Lipid nanoparticles, in their various forms - including solid lipid nanoparticles, nanostructured lipid carriers, lipid drug conjugate and polymer-lipid hybrid nanoparticles - have attracted considerable interest as delivery vehicles for a range of therapeutic candidates. However, regardless of their precise structure, these colloidal particles share common stability issues such as agglomeration/aggregation and sedimentation. Whilst electrostatic, steric or electrosteric stabilization of the nanoparticles can overcome problems with agglomeration/aggregation as well as controlling sedimentation, such strategies frequently take time to develop and contribute to the attrition of the candidates during the development process. To date little or no work has systematically determined nanoparticle stability as a function of nanoparticle composition, stress, time after production, nanoparticle concentration.

The main aim of the current project is to establish which physical determinants (e.g. storage time, nanoparticle concentration as well as the application of external stresses (e.g. temperature, pH, ionic stress, excipients, plasma components)) destabilise lipid nanoparticles by the use of an unique combination of low volume sampling techniques and thereby propose rules to facilitate the development process.
Nanoparticles are increasingly being used to formulate biopharmaceutical molecules such as nucleic acids. By systematically understanding the physical determinants of nanoparticle stability, including stress to accelerate the stability studies, it will be possible to define rules to produce therapeutic-agent containing formulations of the required stability. The required understanding will be gained by the use of a novel combination of a range of advanced physico-chemical techniques that can either be used 'in-line' and/or use very low sample volumes.
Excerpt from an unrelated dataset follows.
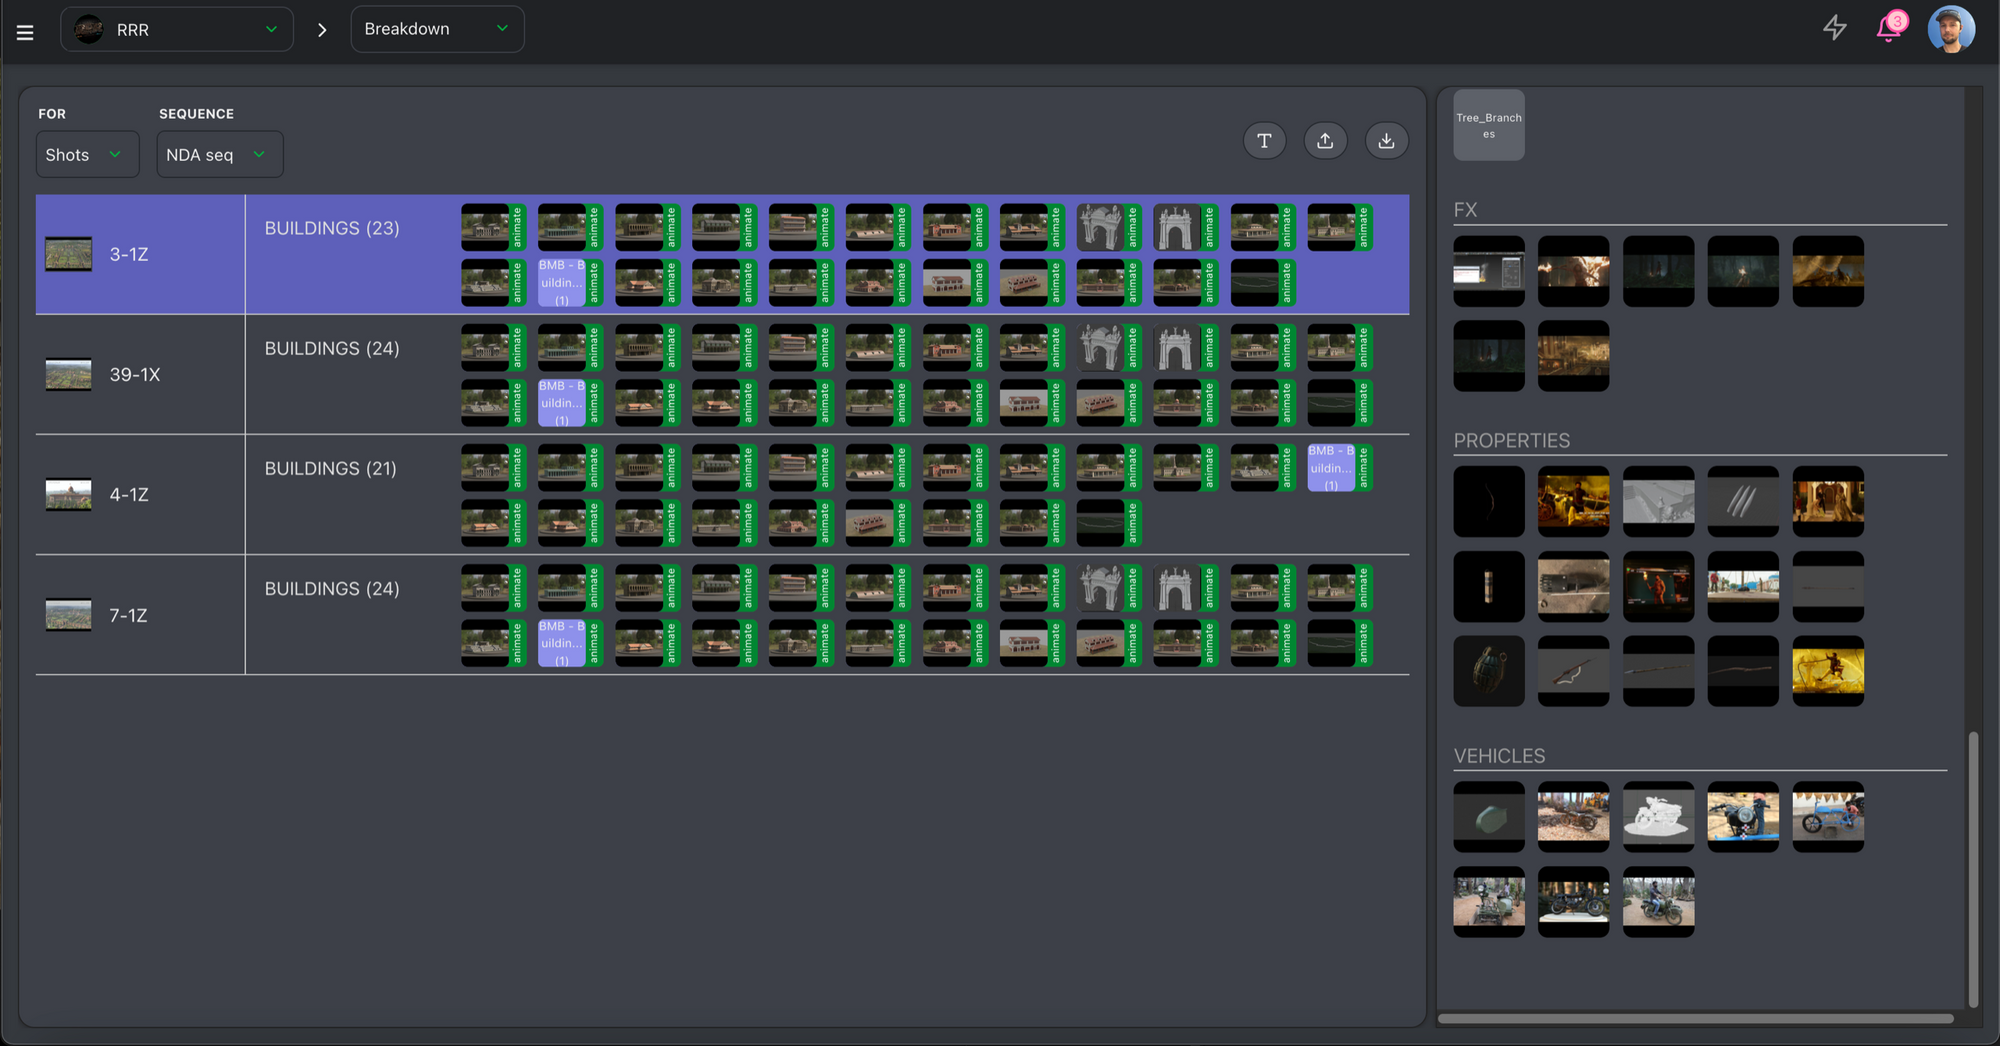2000x1046 pixels.
Task: Open the user profile avatar
Action: 1950,29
Such detailed understanding and product characterisation is increasingly required by the regulator.
The specific aims of this project are:
- Quantification of the interactions between lipid nanoparticles as a function of external factors (pH, ionic strength, temperature, excipients) with nanoparticle composition using a range of advanced physico-chemical techniques.
- Characterisation of the integrity of the nanoparticles (including their payload) as well as the absence of aggregates using RICS (and SANS) under microfluidic flow.